-- EXTRACT PROVIDED --
- - -

(Reuters) – U.S. drugmaker Regeneron Pharmaceuticals said on Monday it would repurchase about $5 billion of its shares directly from France’s Sanofi, without altering their over-a-decade-long partnership.
Sanofi, which owns some 23.2 million shares of Regeneron’s common stock or about a 20.6% stake, said it would continue to own about 400,000 Regeneron shares to support the collaboration.
The drugmakers’ collaboration dates back to 2003 and has resulted in five approved treatments to date – including eczema drug Dupixent – with additional candidates in clinical development. Sanofi originally purchased a stake in Regeneron in 2004.
Sanofi’s Chief Executive Officer Paul Hudson said the sale would help the company “execute on our strategy to drive innovation and growth.”
“Sanofi remains committed to continuing our collaboration with Regeneron which remains an integral part of our overall strategy.”

- - -

-- QUESTIONS TO ANSWER --
**a)** Reproduce everything in the Regeneron buyback report from "Sanofi, which owns" down to "Regeneron in 2004.".
**b)** In two sentences, what does the Regeneron buyback report say?
**c)** Can you write what comes next in the report on Regeneron buying back its shares from Sanofi, picking up after its final sentence?

- - -

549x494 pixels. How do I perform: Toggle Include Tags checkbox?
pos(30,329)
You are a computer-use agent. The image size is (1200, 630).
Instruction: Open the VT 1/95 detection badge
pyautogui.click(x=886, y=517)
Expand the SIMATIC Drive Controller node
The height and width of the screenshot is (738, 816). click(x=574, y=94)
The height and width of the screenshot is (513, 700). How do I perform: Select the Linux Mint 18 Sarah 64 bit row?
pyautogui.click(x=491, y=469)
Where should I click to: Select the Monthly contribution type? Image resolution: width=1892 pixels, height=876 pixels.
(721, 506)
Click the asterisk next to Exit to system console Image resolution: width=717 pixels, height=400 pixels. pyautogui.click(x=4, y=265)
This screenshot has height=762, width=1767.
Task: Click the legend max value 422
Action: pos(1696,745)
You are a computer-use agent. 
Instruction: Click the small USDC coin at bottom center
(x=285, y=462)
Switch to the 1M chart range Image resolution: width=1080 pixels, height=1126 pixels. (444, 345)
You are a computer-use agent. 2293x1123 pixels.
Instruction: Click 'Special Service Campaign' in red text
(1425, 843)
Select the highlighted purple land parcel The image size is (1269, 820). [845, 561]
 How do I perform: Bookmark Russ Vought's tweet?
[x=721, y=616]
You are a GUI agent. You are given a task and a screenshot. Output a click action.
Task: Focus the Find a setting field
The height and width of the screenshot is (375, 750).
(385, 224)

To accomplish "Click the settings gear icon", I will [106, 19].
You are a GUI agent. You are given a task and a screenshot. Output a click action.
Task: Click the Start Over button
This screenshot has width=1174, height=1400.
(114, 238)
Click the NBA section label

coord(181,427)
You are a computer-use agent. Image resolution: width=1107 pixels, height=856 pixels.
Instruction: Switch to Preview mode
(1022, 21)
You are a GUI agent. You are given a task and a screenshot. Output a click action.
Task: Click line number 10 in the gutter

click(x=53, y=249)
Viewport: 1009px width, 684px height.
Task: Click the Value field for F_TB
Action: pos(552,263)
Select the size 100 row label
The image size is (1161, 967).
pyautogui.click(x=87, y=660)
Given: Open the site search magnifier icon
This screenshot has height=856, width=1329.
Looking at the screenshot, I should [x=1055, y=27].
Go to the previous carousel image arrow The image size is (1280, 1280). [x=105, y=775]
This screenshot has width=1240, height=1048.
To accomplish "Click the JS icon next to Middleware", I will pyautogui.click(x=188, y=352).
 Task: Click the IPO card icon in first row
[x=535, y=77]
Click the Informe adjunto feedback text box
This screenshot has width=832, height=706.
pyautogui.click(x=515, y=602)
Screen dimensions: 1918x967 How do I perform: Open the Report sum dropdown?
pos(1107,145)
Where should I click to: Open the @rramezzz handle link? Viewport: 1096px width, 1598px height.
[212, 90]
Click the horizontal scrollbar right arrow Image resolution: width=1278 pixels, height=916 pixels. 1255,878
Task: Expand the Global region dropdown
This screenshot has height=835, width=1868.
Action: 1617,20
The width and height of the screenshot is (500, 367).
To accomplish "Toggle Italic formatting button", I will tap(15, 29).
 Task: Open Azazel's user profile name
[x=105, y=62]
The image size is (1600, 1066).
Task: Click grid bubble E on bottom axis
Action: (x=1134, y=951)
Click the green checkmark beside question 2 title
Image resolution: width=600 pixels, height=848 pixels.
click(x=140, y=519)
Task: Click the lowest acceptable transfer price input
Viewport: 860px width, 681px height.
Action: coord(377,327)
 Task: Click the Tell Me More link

- - -

-- ANSWERS TO THE PROBLEMS --
**a)**
Sanofi, which owns some 23.2 million shares of Regeneron’s common stock or about a 20.6% stake, said it would continue to own about 400,000 Regeneron shares to support the collaboration.
The drugmakers’ collaboration dates back to 2003 and has resulted in five approved treatments to date – including eczema drug Dupixent – with additional candidates in clinical development. Sanofi originally purchased a stake in Regeneron in 2004.

**b)** Regeneron Pharmaceuticals said on Monday it would repurchase about $5 billion of its shares directly from Sanofi, which holds about a 20.6% stake, without altering their partnership. Sanofi will keep about 400,000 Regeneron shares to support the collaboration, which dates back to 2003 and has produced five approved treatments, including Dupixent.

**c)**
In their latest move, Regeneron is testing its rheumatoid arthritis drug, Kevzara, with partner Sanofi in only those considered critically ill with COVID-19 and has also identified hundreds of antibodies that could treat or prevent the coronavirus.
Regeneron said it would fund the purchase with a combination of $3.5 billion of cash on hand and $1.5 billion of financing.
The public offering will occur simultaneously in the United States and internationally through underwriters led by BofA Securities and Goldman Sachs as joint book-running managers, the companies said.